By quietly introducing a small piece of code to websites, advertisers could capture this information and use it to inform their advertising methods. “I don’t know if it’s been thought of before,” said Dan Auerbach, staff technologist at the Electronic Frontier Foundation. “It’s very alarming.” You can find your own device’s unique identifier by navigating to a website set up by Stanford University, and following the instructions on screen.
Image courtesty SFGate.
New Wireless data transmission method smashes previous records, achieving 100Gbps
Researchers at the Karlsruhe Institute of Technology in southwest Germany have developed a method that allows for wireless data transmission at a whopping 100 gigabits per second. Yes, gigabits. By transmitting data at a frequency of 237.5GHz over a distance of 20 meters, and using a unique photonic method of generating radio signals at the transmitter, Professor Ingmar Kallffass and his team were able to reach this new record.
“Our project focused on integration of a broadband radio relay link into fiber-optical systems,” explains Kallffass, “For rural areas in particular, this technology represents an inexpensive and flexible alternative to optical fiber networks, whose extension can often not be justified from an economic point of view.” Here’s hoping that this technology can be rapidly miniaturised and released, to ease the pain of those afraid of poor fixed wireless NBN performance.

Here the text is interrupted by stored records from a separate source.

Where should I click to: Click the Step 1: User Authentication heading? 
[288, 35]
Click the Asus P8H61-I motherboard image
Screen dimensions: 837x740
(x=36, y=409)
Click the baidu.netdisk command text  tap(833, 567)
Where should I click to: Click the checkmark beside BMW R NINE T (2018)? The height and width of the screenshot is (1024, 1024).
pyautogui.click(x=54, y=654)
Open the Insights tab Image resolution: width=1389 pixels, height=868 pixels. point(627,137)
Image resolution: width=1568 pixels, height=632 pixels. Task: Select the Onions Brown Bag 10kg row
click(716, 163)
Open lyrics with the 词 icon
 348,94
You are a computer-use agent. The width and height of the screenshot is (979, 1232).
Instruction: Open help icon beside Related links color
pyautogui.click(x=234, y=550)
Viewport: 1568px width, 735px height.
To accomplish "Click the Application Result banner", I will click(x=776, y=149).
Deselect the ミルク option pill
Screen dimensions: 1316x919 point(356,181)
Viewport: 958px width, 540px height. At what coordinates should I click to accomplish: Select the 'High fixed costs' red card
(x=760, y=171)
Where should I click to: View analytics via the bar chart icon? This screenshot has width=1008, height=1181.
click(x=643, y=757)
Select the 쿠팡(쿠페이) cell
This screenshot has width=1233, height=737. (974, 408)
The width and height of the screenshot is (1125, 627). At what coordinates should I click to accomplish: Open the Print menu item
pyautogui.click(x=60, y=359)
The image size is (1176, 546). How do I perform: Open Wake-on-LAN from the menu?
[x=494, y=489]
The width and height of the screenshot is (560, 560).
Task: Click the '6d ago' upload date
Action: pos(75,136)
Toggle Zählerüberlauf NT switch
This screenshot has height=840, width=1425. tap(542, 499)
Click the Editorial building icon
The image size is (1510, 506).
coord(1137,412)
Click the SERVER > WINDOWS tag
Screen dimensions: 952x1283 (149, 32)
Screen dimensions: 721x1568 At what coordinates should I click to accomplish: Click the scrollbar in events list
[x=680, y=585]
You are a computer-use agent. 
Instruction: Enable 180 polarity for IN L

New York Comic Con ghost-tweets for unwitting attendees
Embedding RFID chips in New York Comic Con (NYCC) badges seems like a good idea: the technology can stop counterfeiting, speed-up registration, and provide other interesting features, not the least of which is social media integration. Users that chose to tie their Twitter account to their badges were in for a rude shock, as tweets sporting the #NYCC hashtag and linking to the con’s Facebook page were posted without their knowledge or permission.
NYCC has since provided a statement to Mashable apologising for “any perceived overstep,” and saying that it was an “opt-in function after signing in, but we were probably too enthusiastic in our messaging and eagerness to spread the good word about NYCC.”